Collaborators: Abhishek Naik, Shiva Krishna Reddy ; Guide: Prof Kaushik Mitra

This project involves exploring the light field imaging and its numerous applications in computer vision. Raytracer software POV-RAY has been used to synthetically generate Light Field images. Several applications of the light field were explored such as digital refocusing using Fourier Slice Theorem, looking behind an occluded object, depth map estimation using a focal stack, etc. An interactive GUI has been developed to visualize light field imaging and its applications.

Source Code Authorship Attribution [Report]

Collaborators: Sai Srinivas ; Guide: Prof Balaram Ravindran

The goal of the project is to automatically identify the author of a given source code. This was done by modeling the source code as a generative process using Latent Dirichlet Allocation(LDA). Sampling techniques like Gibbs sampling were used for estimation of model parameters. The project also explored the influence of punctuations in identifying the author of source code.

JOS Operating System [Code]

Collaborators: Shiva Krishna Reddy ; Guide: Prof Chester Rebeiro

The aim of the project is to add features to MIT JOS operating system, given a bare-bones skeleton structure of the OS. Features like paging, interrupt and exception handling, inter-process communication, user environment were added to the functionality of the OS.

E-Book Reader [Code]

Collaborators: Shiva Krishna Reddy

The objective of the project is to build a PDF Reader that supports searching for specific files and importing them to the reader. The auto-suggestion feature is also available in the search option. The PDF reader also supports searching for specific text in the pdf. Ternary Tree was used to store the names of all the files and BK-Tree was used for auto-complete suggestions. Jpedal library was used for the pdf reading part.

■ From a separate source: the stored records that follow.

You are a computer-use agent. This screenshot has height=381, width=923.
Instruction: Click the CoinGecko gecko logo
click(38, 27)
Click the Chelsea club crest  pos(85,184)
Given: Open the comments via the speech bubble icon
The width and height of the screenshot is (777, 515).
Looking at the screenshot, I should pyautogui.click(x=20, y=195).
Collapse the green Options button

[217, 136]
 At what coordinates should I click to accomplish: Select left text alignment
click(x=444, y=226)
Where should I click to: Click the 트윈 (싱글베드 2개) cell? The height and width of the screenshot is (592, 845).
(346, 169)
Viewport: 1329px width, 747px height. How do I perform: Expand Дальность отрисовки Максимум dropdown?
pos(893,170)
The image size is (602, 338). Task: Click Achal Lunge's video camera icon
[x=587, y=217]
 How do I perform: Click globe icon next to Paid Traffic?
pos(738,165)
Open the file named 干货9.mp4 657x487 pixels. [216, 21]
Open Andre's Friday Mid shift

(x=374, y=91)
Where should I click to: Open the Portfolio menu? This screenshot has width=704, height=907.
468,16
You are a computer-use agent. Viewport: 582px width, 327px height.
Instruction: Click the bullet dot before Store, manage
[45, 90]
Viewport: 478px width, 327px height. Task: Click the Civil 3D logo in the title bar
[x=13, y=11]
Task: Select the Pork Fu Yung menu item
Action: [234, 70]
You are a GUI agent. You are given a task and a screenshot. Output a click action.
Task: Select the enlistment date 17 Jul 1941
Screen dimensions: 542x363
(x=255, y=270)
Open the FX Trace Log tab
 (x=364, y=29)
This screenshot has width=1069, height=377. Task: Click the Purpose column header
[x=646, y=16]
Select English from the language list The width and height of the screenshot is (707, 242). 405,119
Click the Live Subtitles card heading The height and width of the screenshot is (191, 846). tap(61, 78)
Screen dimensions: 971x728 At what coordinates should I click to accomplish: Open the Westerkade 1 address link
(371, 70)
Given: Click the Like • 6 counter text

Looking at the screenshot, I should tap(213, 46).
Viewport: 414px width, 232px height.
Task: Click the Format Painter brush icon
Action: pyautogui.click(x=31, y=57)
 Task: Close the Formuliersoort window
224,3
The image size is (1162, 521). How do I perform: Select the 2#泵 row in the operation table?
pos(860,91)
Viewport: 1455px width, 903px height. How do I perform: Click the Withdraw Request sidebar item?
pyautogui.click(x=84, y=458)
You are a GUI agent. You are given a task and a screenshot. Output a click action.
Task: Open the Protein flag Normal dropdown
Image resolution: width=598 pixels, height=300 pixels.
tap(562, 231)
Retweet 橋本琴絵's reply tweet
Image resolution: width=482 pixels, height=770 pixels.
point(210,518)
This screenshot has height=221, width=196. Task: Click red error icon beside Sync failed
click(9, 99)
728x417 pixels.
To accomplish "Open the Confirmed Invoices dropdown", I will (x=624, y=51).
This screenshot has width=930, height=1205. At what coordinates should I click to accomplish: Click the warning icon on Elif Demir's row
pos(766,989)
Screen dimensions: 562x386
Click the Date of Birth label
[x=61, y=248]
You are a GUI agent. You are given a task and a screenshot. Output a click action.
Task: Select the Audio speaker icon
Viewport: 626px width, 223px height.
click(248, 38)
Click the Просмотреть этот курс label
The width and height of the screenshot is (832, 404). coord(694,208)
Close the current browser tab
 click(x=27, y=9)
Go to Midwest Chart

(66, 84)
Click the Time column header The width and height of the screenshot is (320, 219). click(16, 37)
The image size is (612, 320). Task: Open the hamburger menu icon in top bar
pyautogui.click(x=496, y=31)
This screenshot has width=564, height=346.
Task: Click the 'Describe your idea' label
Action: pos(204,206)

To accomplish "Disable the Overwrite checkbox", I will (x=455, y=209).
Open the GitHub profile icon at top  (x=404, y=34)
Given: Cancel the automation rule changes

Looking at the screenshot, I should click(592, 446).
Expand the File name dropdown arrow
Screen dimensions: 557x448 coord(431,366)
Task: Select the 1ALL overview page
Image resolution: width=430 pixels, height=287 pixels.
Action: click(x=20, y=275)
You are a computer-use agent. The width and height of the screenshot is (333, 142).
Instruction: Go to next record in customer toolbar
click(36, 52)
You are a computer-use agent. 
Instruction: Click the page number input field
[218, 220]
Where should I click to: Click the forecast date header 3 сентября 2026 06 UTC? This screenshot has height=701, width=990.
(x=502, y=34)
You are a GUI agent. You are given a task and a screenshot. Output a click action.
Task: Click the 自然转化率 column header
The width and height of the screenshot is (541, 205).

4-bit Processor [Code] [Report]

Collaborators: Ujjawal Soni, Sowmith ; Guide: Prof Krishna Shivalingam

The project aims at building a 4-bit processor in Verilog using only the basic gates. Modules for basic operations like addition using carry lookahead adder and multiplication using booth multiplier are implemented. Increment and Decrement operations along with bitwise left and right shift operations are also implemented. Additionally, flip-flops, multiplexers, registers are also implemented. A control unit is also present which generates the signals for the function of the processor.

Copter Game [Code]

My first big project was to build a copter game. The game is based on the same mechanism as the popular game Flappy Bird. The SDL2.0 library was used for graphics. The collision mechanism is detected using a bounding box collision detection. High scores recording has also been incorporated. Play it for the crude fun!.